Tekst źródłowy:
* * * * *
Tak dzisiaj patrzlam na kobietki chodzace po ulicy i zastanawialam sie co jest bardziej popularna spodnie czy spodnice?
Sama kiedys(czas studiow) chodzilam w 75% w spodnicach. Pozniej przeszlam na spodnie, gdzy zaszlam w ciaze praktyczniejsze byly dla mnie spodnie wiec dalej one gorowaly. Po urodzeniu Micha latwiej mi bylo w jeansach jakims malym podkoszulku. Ostatnio zatesknilam z spodniczkami totez od jakiegos miesiaca chodze tylko w kieckach. Moz sie dziwi bo nie znal mnie tak zaspodniczkowanej.
Czy to kwestia przyzwyczajenia co na siebie wkladamy czy moze kwestia tego jak sie czujemy kazdego dnia? A moze kwestia mody???
Jak sadzicie
Strona 3 odpowiedzi na pytanie: Spodniczka czy spodnie
spodnie, od niedawna uzalezniłam się od jansów
w spódnicach bardzo rzadko, a jeśli już to w długich bo mam brzydkie nogi:p
Spodnie.
Spodnice moze i lubie, ale mam nogi jak patyki wiec bardzo rzadko noszę, no ale na święta sobie kupiłam.
Zimą spodnie cały czas, wygodniej i cieplej, w domu zdecydowanie najwygodniej mi w spodniach. Latem właściwie tylko spódnice, mam tylko dwie pary letnich spodni :), sukienek nie lubię. Wiosną i jesienią na zmiany spodnie, spódnica w zależności od nastroju, okazji, pogody.
* * * * *
Zadanie 1:
Od jak dawna, według wątku o spódnicach i spodniach, autorka pierwszego wpisu chodzi wyłącznie w sukienkach?
Zadanie 2:
Kontynuuj wątek o spódnicach i spodniach od miejsca, w którym się urywa.

Zapisane dane:
* * * * *
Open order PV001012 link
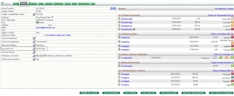 pos(125,42)
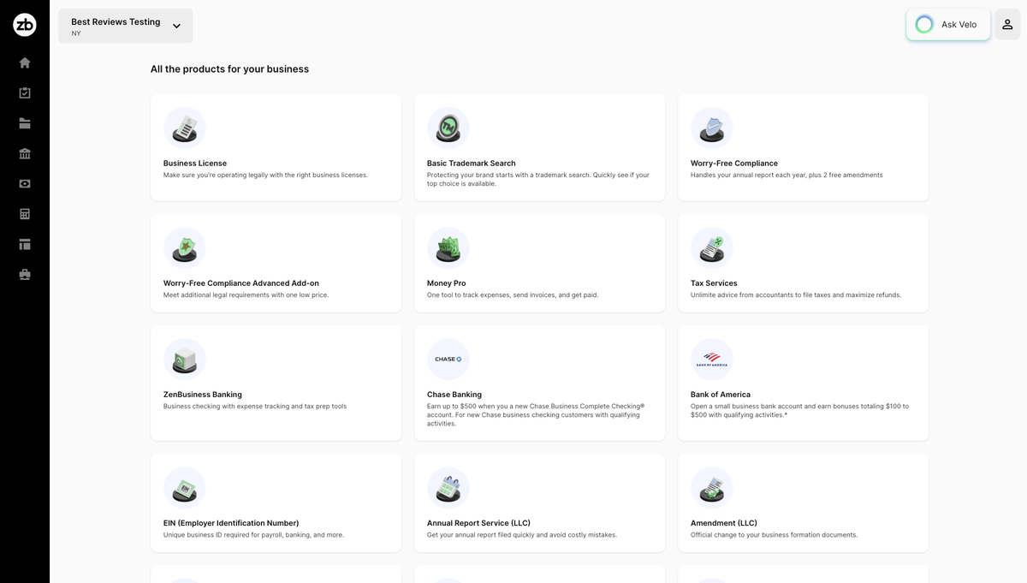
Task: Open the clipboard checklist sidebar icon
Action: [x=25, y=92]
* * * * *
Odpowiedź 1:
Od mniej więcej miesiąca.

Odpowiedź 2:
Gdybym mogla chodzilabym caly czas w spodnicach, ale zima, podczas mrozow tego sobie nie wyobrazam. Rajstop nie lubie – wole ponczochy, wiec pora jesienna przerzucam sie na spodnie… A jak juz mi sie chce naciagnac na siebie rajstopki to wtedy spodnica… 🙂
tylko i wylacznie spodnie. na spodnice/sukienke musi byc naprawde wielkie swieto….
( 15 kilo temu spodnice – ale tylko latem – bywaly czesciej 😉 )
u nas królują spodnie i w zimie i lecie, uwielbiam rybaczki 😀 spódnica jeśli juz, to długa lub midi za kolanko
ja tez spodniowa
spódnice jesli juz to latem
nie ma się czego wstydzic szczególnie w dobie mody na wieszaki
No chociaż jedna 😉 Czułam się wyobcowana 😉
zdecydowanie spodnie, chociaż ostatnio zauważyłam, że mam tylko jedną spódnicę i dobrze by było mieć jeszcze jedną w zapasie. Mierzyłam dużo i w rzadnej się sobie nie podobam 🙁
Nie pasuje mi długość za kolano, która jest teraz modna. Najlepiej wygladam w tych krótszych, a one sa niestety niewygodne.
nawet nie mam spodnicy w szafie…
spodnie od zawsze:-)
dla mnie spodnie, spodnie i raz jeszcze spodnie
a do tego mam bzika na ich kupowaniu – masakra:)
Ja mogę odpowiedzieć jak jest w moim przypadku…
Ja chodzę TYLKO w spodniach.
Pamiętam, że spódnice, sukienki wkładam na wesela, no i może raz roku do pracy – z czego robi sie wielkie wydarzenie!!!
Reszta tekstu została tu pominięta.